— start of PROVIDED RECORDS —

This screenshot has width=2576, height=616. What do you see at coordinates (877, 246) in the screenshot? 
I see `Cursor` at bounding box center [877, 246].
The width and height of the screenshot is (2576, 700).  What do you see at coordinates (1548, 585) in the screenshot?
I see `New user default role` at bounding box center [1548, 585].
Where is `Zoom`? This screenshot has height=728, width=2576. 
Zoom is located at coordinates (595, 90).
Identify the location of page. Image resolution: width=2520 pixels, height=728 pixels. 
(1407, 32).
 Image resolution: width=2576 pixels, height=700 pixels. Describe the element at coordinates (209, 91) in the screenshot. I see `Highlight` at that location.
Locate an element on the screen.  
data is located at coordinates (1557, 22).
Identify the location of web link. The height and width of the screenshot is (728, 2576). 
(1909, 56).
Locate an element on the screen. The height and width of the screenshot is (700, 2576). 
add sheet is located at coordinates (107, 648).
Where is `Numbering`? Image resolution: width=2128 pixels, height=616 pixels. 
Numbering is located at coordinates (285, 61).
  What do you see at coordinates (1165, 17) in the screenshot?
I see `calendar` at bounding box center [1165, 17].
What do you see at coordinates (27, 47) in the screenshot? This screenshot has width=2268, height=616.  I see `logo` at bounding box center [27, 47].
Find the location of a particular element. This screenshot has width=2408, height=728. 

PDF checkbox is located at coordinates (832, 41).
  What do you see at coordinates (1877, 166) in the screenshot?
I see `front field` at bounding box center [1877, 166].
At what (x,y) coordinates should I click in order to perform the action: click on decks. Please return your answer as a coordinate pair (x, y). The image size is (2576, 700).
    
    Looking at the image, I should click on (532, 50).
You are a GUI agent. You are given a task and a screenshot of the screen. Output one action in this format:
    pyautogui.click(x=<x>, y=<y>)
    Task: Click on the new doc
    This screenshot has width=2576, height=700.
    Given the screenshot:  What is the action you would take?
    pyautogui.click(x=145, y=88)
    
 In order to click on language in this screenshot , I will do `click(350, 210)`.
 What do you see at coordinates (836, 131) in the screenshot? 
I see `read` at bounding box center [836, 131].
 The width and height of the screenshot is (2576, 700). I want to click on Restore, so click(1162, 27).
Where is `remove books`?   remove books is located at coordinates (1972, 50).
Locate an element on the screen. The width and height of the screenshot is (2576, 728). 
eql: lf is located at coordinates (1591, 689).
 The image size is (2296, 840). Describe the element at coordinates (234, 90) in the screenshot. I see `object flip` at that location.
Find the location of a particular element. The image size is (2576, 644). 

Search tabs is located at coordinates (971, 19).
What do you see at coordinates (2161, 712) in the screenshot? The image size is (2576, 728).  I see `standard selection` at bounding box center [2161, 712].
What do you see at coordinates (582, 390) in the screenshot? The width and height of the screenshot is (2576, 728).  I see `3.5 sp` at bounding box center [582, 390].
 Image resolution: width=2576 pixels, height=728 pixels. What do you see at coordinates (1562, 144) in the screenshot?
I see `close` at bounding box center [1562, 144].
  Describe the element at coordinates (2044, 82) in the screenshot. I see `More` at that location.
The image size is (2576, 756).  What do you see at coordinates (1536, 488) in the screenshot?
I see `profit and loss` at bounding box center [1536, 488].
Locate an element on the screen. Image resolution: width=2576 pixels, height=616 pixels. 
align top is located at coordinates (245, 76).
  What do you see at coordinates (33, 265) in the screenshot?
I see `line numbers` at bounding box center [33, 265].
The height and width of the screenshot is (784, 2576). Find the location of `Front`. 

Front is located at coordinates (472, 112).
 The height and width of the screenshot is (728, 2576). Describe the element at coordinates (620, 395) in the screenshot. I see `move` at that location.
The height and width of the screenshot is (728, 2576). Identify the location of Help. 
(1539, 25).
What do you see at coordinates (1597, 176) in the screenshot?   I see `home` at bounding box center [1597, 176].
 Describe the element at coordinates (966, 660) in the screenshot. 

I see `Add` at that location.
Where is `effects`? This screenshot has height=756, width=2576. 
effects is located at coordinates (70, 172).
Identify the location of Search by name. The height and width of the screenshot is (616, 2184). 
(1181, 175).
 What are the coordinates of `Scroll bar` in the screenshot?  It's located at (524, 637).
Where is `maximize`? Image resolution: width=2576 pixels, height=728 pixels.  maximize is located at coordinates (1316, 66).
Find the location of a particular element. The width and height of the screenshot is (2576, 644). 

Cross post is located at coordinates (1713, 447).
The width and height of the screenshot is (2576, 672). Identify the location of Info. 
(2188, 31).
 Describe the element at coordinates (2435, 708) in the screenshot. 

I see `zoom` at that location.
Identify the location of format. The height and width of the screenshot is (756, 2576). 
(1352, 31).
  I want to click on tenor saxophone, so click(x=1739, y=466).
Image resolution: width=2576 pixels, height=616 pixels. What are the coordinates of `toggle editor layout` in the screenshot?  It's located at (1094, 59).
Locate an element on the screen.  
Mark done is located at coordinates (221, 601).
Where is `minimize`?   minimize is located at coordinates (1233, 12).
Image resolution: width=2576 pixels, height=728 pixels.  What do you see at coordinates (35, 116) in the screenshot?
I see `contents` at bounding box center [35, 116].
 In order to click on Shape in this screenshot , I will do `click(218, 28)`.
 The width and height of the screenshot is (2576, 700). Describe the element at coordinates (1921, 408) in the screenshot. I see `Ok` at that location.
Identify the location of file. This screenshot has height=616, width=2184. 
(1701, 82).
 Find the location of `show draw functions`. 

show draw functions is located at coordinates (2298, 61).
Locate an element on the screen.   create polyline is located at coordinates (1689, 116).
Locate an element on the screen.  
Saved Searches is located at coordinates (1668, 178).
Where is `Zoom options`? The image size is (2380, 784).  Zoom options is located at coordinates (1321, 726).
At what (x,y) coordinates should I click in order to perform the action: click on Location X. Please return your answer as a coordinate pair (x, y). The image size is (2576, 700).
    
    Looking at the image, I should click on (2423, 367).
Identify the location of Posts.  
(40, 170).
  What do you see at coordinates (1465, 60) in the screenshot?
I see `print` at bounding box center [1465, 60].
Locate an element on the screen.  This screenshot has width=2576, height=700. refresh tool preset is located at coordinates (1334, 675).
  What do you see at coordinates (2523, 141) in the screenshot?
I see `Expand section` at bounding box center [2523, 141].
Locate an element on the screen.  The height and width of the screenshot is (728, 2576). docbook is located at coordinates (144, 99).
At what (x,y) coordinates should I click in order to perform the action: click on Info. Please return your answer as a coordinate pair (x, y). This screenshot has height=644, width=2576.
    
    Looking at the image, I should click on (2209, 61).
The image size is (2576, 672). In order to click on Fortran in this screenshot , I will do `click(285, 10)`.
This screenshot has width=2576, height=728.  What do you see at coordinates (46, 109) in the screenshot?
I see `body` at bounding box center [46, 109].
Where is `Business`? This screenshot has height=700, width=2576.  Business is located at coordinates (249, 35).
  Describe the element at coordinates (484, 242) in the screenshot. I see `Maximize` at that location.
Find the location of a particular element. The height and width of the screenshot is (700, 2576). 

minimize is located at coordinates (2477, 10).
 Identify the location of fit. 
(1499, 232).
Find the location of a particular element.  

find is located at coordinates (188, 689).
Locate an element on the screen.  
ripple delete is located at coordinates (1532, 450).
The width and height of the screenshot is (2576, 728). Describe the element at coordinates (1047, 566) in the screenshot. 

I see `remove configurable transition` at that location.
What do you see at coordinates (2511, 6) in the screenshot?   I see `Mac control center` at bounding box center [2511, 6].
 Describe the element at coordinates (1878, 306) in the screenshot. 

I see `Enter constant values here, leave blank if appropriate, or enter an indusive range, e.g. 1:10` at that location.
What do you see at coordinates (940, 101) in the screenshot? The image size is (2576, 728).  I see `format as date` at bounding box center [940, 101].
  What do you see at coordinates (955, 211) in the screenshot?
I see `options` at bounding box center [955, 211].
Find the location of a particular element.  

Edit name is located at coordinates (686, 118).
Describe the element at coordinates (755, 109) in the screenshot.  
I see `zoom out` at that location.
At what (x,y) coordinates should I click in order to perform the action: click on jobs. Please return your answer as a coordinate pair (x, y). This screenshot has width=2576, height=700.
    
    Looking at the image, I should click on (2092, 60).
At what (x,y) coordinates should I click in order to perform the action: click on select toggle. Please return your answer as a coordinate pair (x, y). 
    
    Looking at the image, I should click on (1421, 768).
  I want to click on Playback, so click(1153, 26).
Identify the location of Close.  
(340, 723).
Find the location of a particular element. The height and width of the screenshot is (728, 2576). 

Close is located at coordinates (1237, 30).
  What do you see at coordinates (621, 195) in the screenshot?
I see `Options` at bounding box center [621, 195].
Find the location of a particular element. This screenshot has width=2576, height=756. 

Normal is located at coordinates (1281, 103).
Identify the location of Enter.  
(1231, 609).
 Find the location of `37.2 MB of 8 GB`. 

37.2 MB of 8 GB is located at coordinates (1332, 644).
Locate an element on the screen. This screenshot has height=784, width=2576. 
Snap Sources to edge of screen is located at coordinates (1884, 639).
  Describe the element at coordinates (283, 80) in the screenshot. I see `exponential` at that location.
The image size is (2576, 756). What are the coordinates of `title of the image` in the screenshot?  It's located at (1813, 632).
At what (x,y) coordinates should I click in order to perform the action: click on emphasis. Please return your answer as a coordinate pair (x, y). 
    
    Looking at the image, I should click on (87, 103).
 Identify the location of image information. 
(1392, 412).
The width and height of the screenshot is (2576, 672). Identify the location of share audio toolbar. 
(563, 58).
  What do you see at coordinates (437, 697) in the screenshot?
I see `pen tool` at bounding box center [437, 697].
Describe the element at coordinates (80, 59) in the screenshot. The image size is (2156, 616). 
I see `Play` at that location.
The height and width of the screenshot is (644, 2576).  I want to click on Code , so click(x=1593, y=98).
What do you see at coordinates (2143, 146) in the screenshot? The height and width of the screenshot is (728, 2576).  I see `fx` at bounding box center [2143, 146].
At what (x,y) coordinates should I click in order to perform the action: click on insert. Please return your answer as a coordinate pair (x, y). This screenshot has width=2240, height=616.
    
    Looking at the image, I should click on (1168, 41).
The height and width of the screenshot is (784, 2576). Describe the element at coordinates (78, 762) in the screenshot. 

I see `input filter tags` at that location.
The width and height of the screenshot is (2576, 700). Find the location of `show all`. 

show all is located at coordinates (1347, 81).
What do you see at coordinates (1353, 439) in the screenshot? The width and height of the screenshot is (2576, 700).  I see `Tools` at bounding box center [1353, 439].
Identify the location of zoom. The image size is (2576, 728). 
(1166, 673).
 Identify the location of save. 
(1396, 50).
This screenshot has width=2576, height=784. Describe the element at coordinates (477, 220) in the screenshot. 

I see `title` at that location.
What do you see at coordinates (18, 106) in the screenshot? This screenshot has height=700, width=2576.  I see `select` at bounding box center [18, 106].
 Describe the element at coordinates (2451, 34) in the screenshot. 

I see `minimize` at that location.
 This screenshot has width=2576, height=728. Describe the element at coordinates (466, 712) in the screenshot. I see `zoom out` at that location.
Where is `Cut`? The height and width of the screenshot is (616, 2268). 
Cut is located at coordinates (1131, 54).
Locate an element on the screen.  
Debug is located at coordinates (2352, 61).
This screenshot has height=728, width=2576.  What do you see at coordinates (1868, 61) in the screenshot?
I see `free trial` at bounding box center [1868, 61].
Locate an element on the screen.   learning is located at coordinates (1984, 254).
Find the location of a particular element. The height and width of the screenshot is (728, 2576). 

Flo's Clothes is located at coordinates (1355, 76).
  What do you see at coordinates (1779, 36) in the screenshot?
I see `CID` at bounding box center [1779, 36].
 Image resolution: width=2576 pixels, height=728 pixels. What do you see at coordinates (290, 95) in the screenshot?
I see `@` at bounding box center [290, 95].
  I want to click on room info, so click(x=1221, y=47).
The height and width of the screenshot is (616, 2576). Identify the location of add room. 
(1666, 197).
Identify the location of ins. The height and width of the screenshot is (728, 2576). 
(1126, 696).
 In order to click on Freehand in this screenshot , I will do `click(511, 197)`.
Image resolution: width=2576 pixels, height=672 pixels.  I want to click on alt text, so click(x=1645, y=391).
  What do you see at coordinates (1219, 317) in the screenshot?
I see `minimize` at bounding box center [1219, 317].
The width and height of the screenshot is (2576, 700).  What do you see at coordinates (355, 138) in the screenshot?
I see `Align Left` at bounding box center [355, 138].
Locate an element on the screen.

— end of PROVIDED RECORDS —

WRITTEN TASK ::
Copy the listing above, from its first line through the line containing "In order to click on language", keeping every line exactly as it appears.

RESULT OF THE TASK ::
This screenshot has width=2576, height=616. What do you see at coordinates (877, 246) in the screenshot? 
I see `Cursor` at bounding box center [877, 246].
The width and height of the screenshot is (2576, 700).  What do you see at coordinates (1548, 585) in the screenshot?
I see `New user default role` at bounding box center [1548, 585].
Where is `Zoom`? This screenshot has height=728, width=2576. 
Zoom is located at coordinates (595, 90).
Identify the location of page. Image resolution: width=2520 pixels, height=728 pixels. 
(1407, 32).
 Image resolution: width=2576 pixels, height=700 pixels. Describe the element at coordinates (209, 91) in the screenshot. I see `Highlight` at that location.
Locate an element on the screen.  
data is located at coordinates (1557, 22).
Identify the location of web link. The height and width of the screenshot is (728, 2576). 
(1909, 56).
Locate an element on the screen. The height and width of the screenshot is (700, 2576). 
add sheet is located at coordinates (107, 648).
Where is `Numbering`? Image resolution: width=2128 pixels, height=616 pixels. 
Numbering is located at coordinates (285, 61).
  What do you see at coordinates (1165, 17) in the screenshot?
I see `calendar` at bounding box center [1165, 17].
What do you see at coordinates (27, 47) in the screenshot? This screenshot has width=2268, height=616.  I see `logo` at bounding box center [27, 47].
Find the location of a particular element. This screenshot has width=2408, height=728. 

PDF checkbox is located at coordinates (832, 41).
  What do you see at coordinates (1877, 166) in the screenshot?
I see `front field` at bounding box center [1877, 166].
At what (x,y) coordinates should I click in order to perform the action: click on decks. Please return your answer as a coordinate pair (x, y). The image size is (2576, 700).
    
    Looking at the image, I should click on (532, 50).
You are a GUI agent. You are given a task and a screenshot of the screen. Output one action in this format:
    pyautogui.click(x=<x>, y=<y>)
    Task: Click on the new doc
    This screenshot has width=2576, height=700.
    Given the screenshot:  What is the action you would take?
    pyautogui.click(x=145, y=88)
    
 In order to click on language in this screenshot , I will do `click(350, 210)`.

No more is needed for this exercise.